Take a lot of comfort from that.
 
Aaaand - think how awful it would be if they outlived us. There is something comforting in seeing the beginning and ending rather than worrying if the next person to take them on if we leave them behind is really going to do what's best. The loss rips our hearts apart every time but it could be very much worse.
 
You definitely haven't failed her. She was still loved and cared for!

Have you considered going to therapy? Any form of loss results in grieving, and losing pets is no different. A professional therapist will be able to support you with the grieving process.
 
Hello both, thank you for your reply.

I have considered speaking to a councillor. I just feel like I’m getting worse not better. The guilt is horrible, she was so so sweet and I just feel bad for not giving her my full attention I guess when I busy going out. I know it sounds crazy but I can’t help but think it. I can’t even think/deal with her last day at the vets, I can feel almost panic setting over me and extreme sadness if I remotely think of it.

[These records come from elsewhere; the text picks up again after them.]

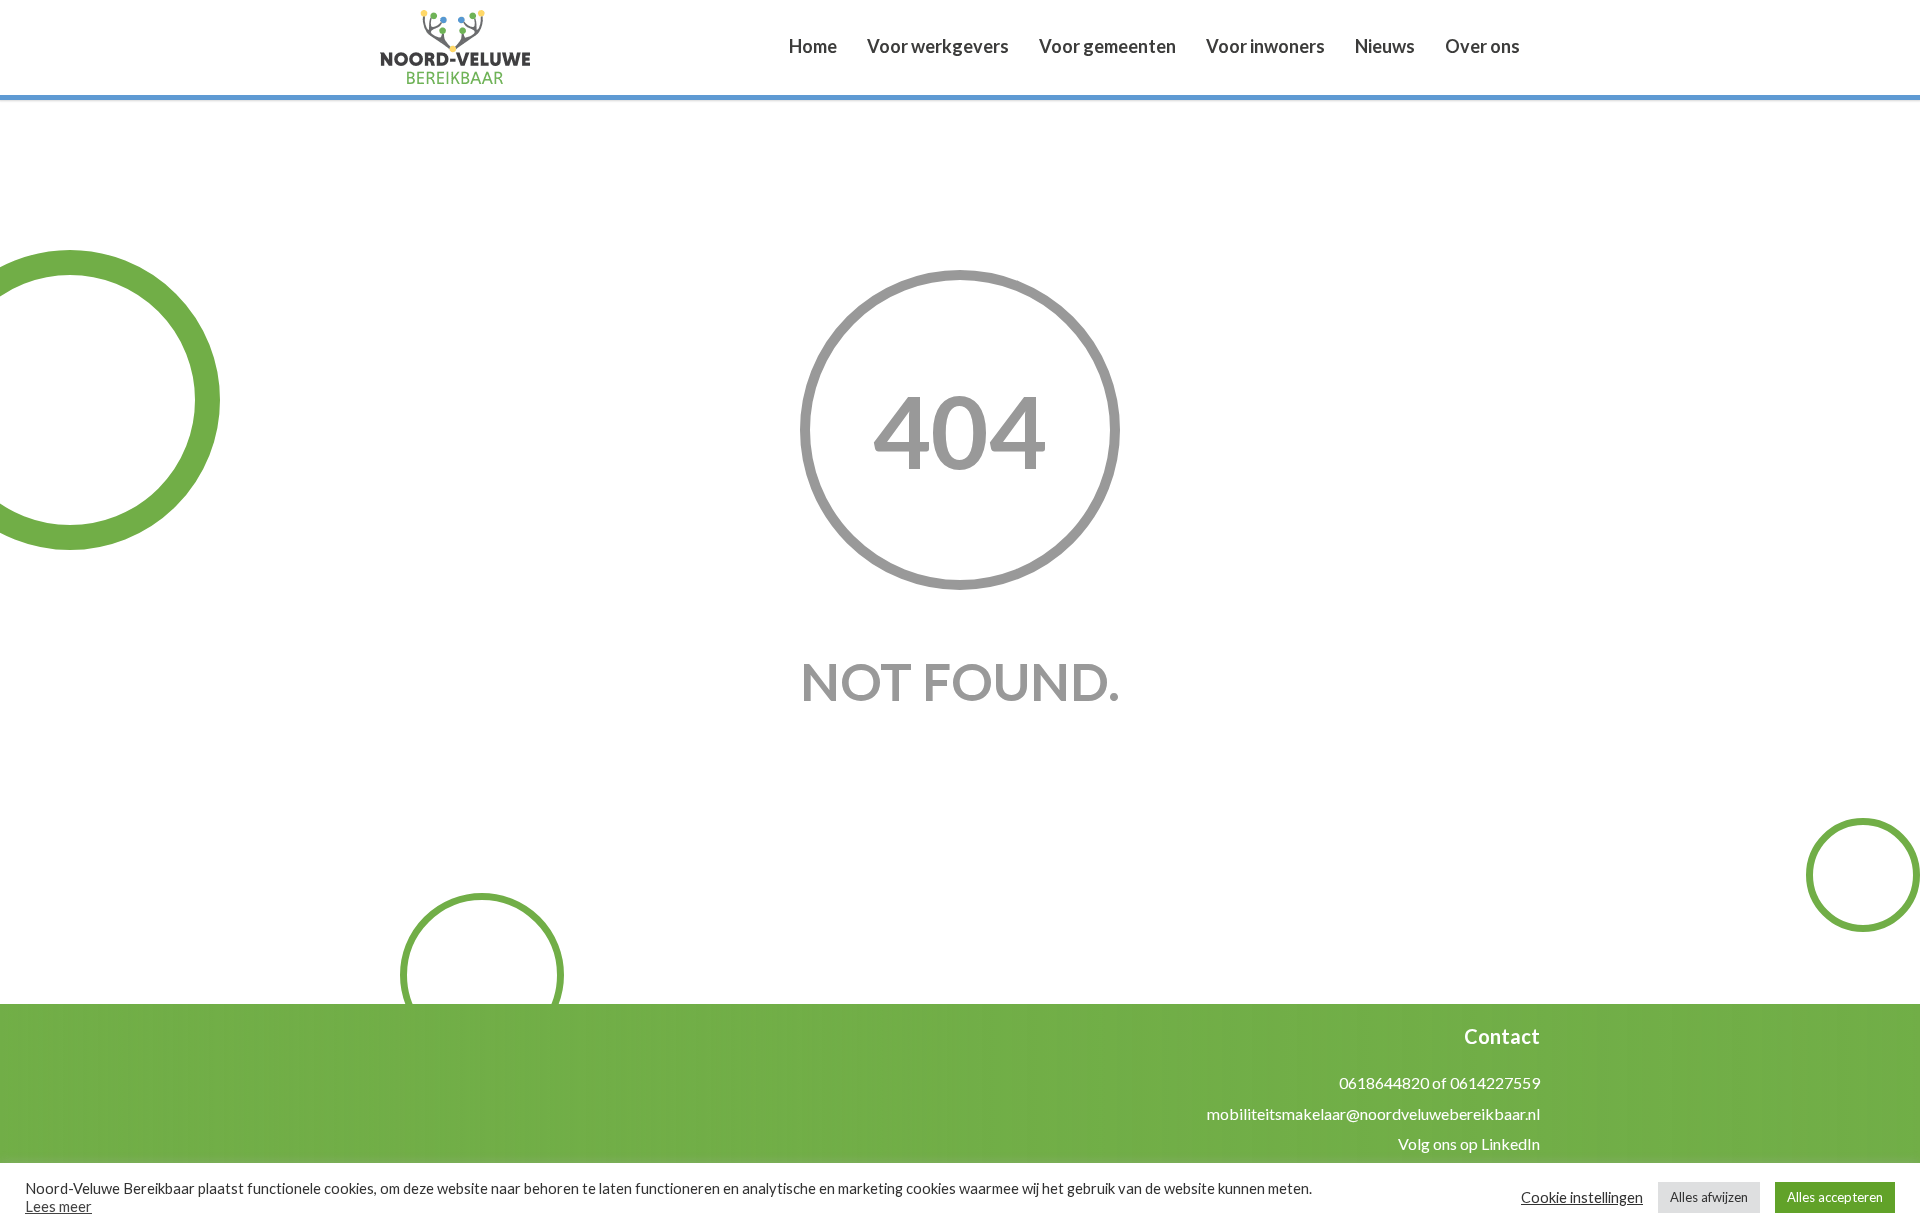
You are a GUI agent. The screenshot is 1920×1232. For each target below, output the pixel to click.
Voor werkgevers (938, 46)
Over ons (1482, 46)
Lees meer (58, 1206)
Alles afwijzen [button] (1709, 1197)
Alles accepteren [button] (1835, 1197)
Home (813, 46)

I’m so lucky I had her for 14.5 years when I speak to people who have lost their beloved fur babies allot younger. I just miss her so much
 
It can feel like it gets worse at time - for me, several months in, and even now (over 1.5 years later) I have moments of 'OMG, he's STILL gone, how can that be?' Which is illogical, of course. But grief is illogical, and however you feel, it is valid, it is very real to you, and you are not crazy.

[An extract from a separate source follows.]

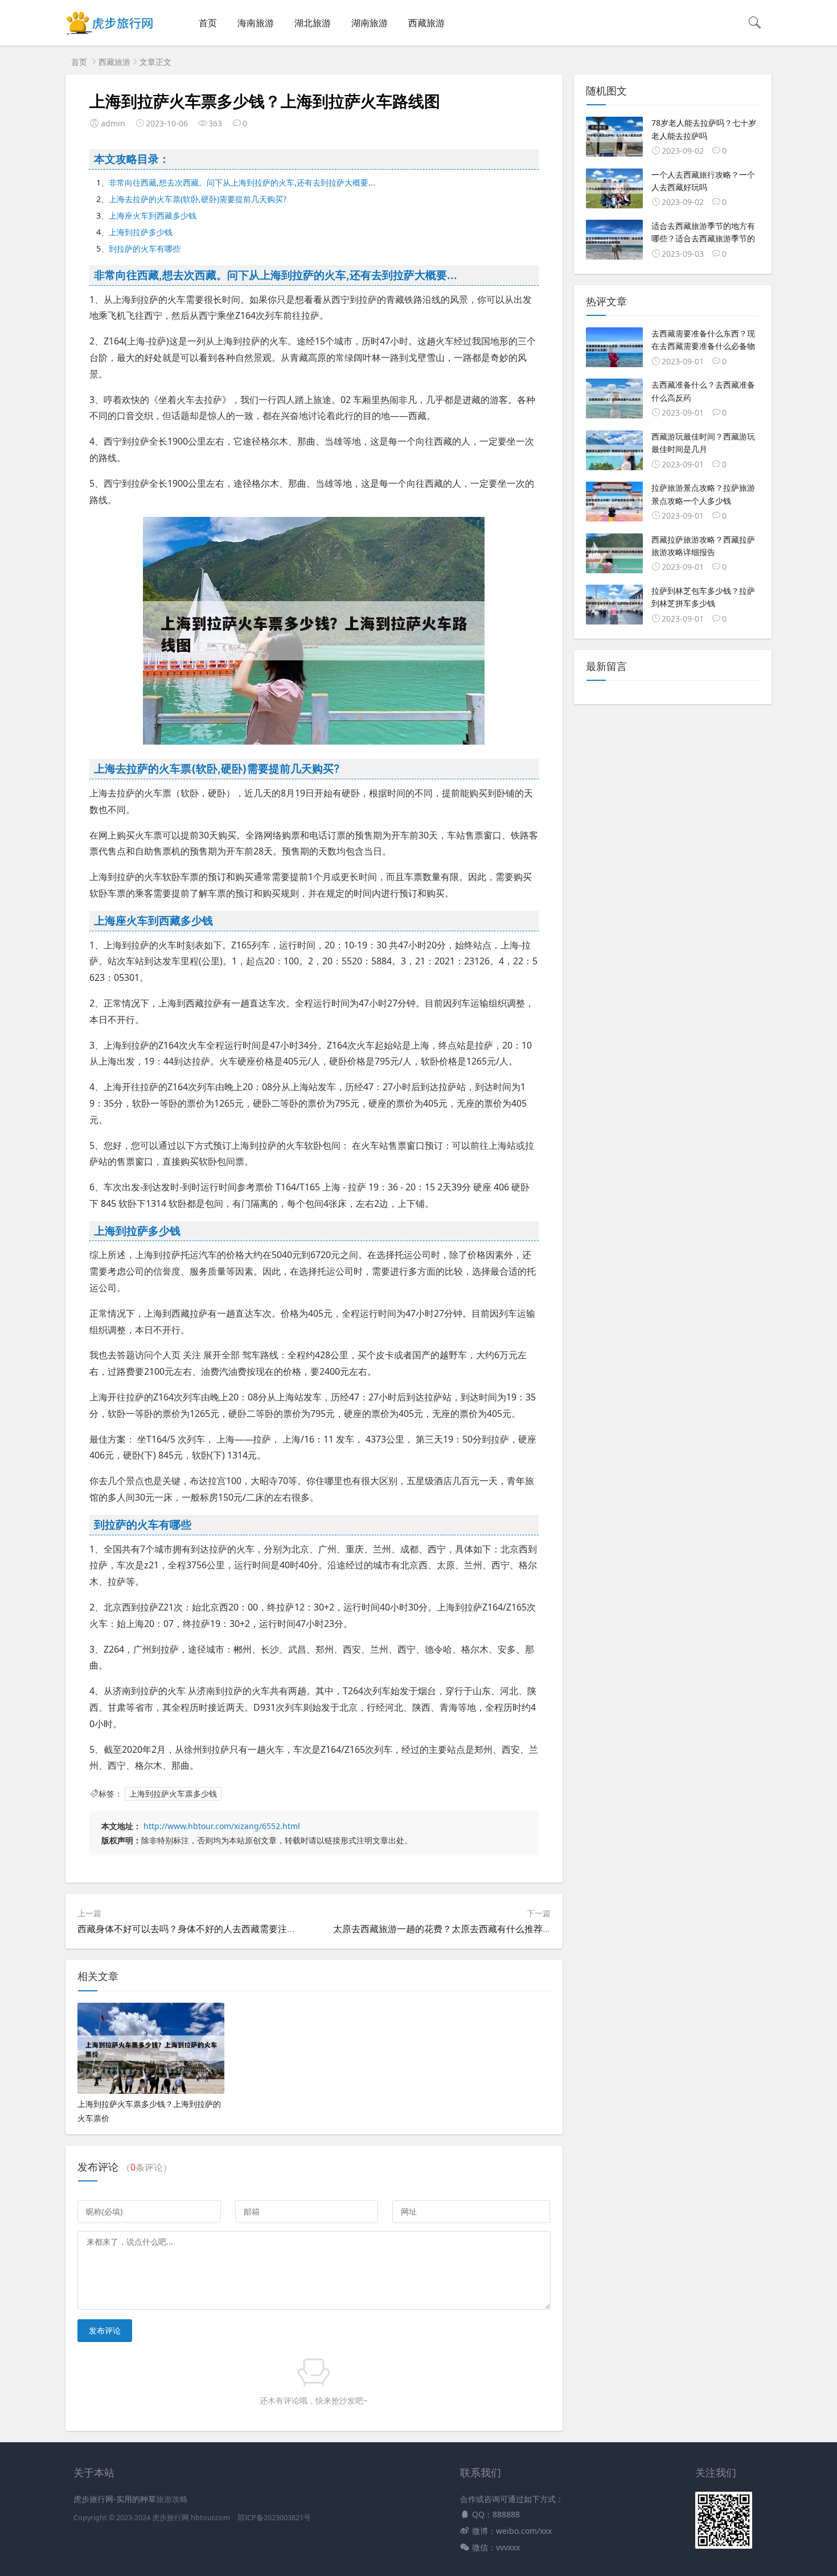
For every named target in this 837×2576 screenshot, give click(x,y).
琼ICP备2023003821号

We can't give our dogs our full attention the whole time, and we can't always let them do/walk where they want, as far as they want, and so on. We need a life too. It's obvious she had a great life. I know you know that really, but again, that doesn't invalidate the emotions you're feeling. Do please speak to a counsellor, maybe a pet bereavement counsellor. Losing a pet can feel harder than losing a loved human, and you will want a counsellor who understands that.
 
I'm so sorry to read your first post in this thread, and your responses to the replies. I can empathise completely. I lost my first dog, Jimmy, in March this year. I was, and still am, completely and totally heartbroken. The day we lost him was just awful, and I would have done almost anything to save him. For me, that sense of loss is still very much with me. Occasionally, a photo or video will pop up on my phone with him in, and it just upsets me beyond words (I actually have tears welling up typing this!). I miss him so much, it's painful. I don't think I'll ever get over it.

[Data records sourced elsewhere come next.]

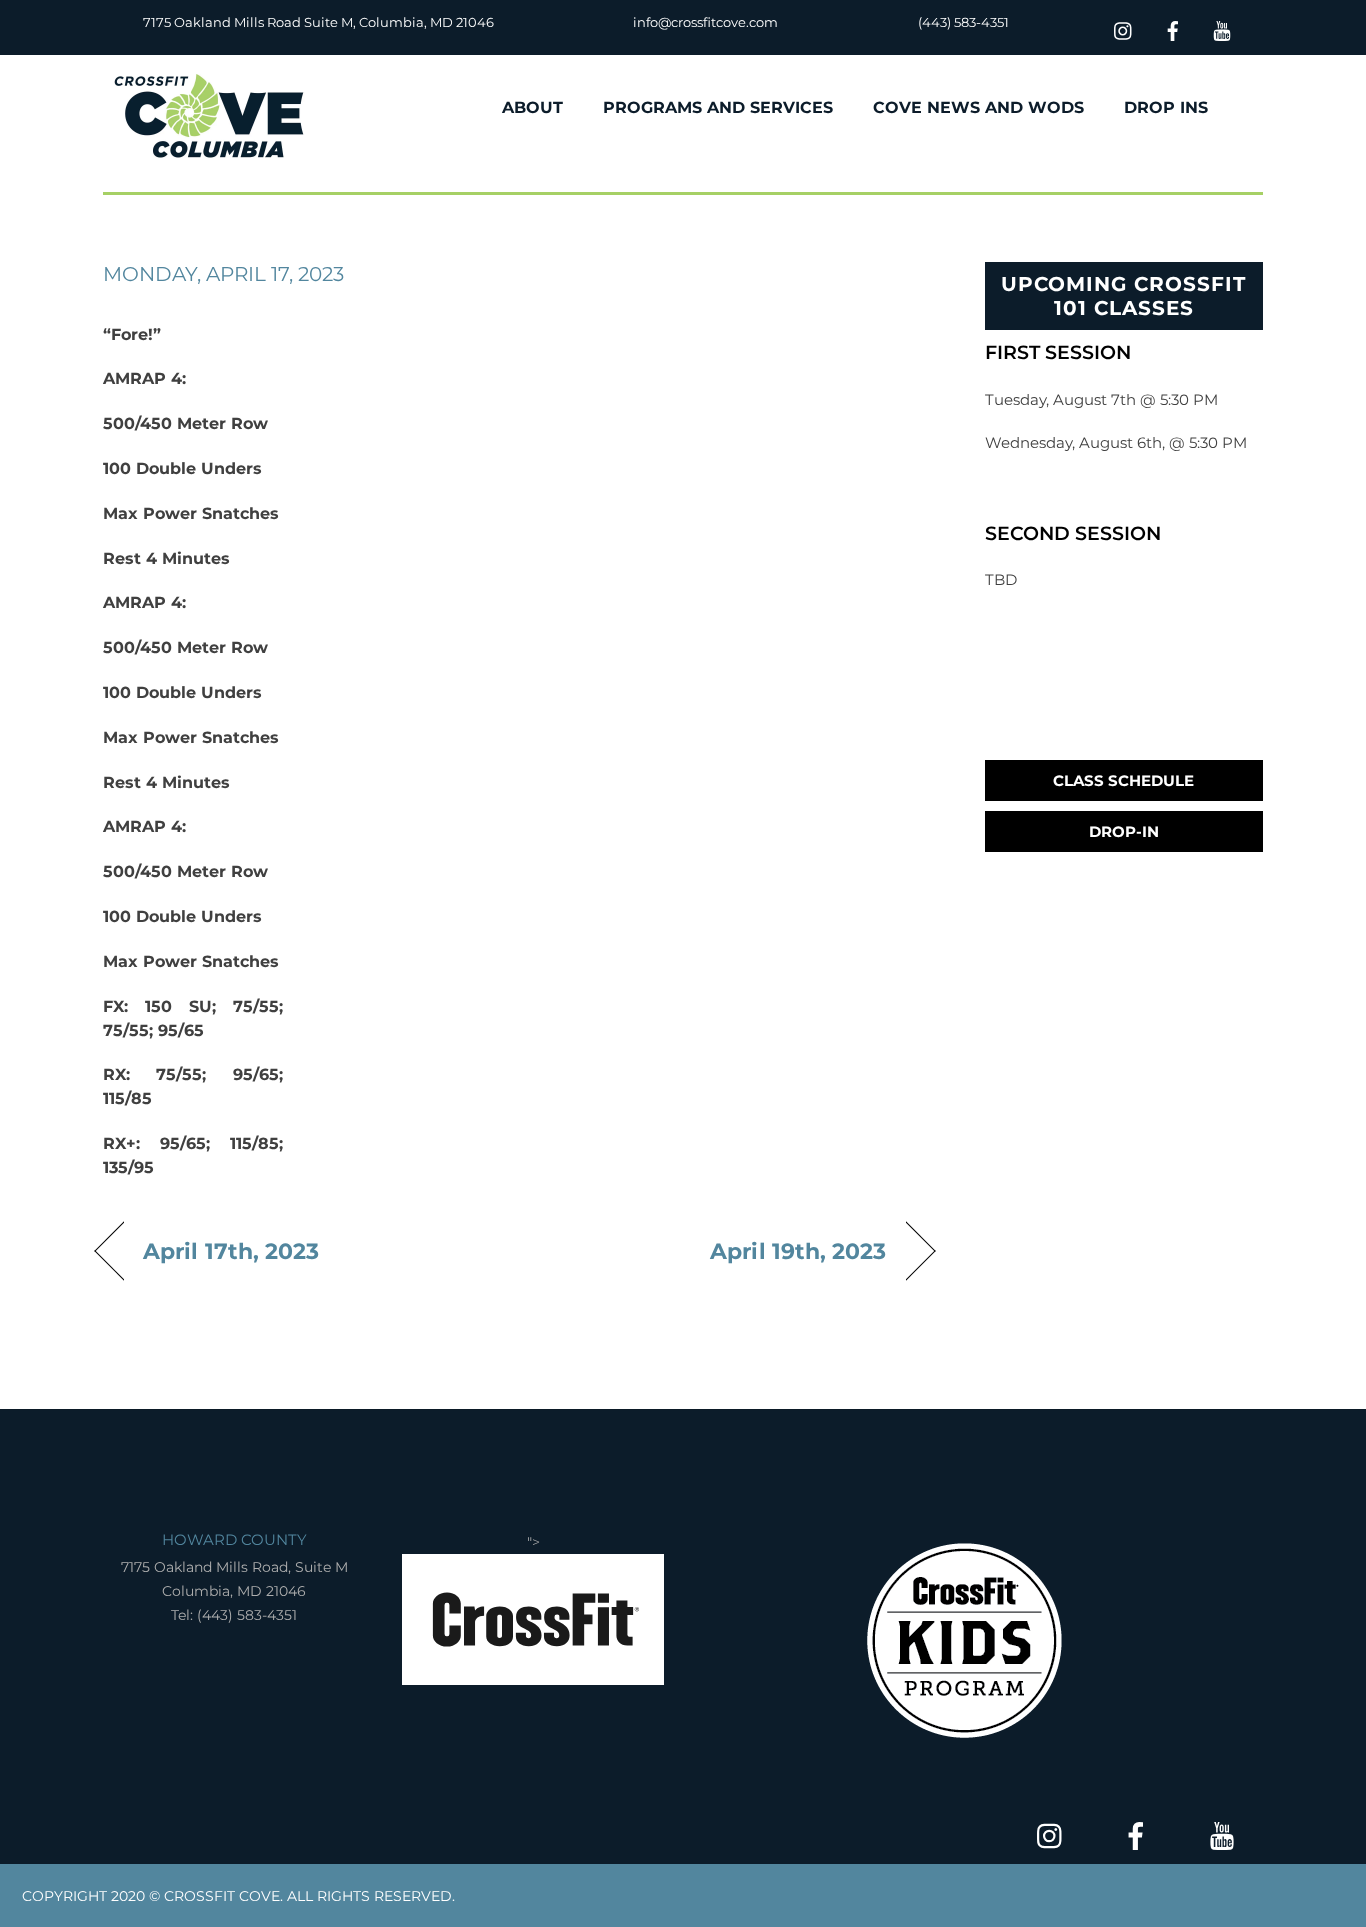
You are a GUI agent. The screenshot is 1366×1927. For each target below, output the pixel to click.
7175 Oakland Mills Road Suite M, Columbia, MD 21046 (318, 22)
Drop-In (1124, 831)
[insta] (1124, 28)
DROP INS (1166, 107)
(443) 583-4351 (963, 22)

We ended up getting another rescue dog, Rusty. He's a delight. Being with him does take my mind off Jimmy, but of course I'll never, ever, forget my special boy. My bond with Rusty will get stronger and stronger as time goes on and I love him dearly.

I do think you need to chat to someone if you're feeling down. Some good recommendations have been made, talking to someone can make you feel better, if only through sharing what you're going through. I'd happily take up the role of a listener if talking to a complete, but understanding, stranger is comfortable for you.

Take comfort in knowing your beloved dog was in a safe and loving home, loved by you and your family members. We all have our lives to lead, so going out and doing just that isn't in any way a reflection of the love you have for your dog. Failing her would be abandoning her on the street, not feeding her, not sheltering her, physically abusing her. I can't see that you've done any of these things, so please try to understand you've done nothing to feel guilty about. We all have those "what if?" questions. I do. Lots. But they're unanswerable and rather than concern ourselves with what could have been, we should try and focus on the what was - all the good, all the fun, all the laughter and joy. Without you, your dog would not have had any of these things.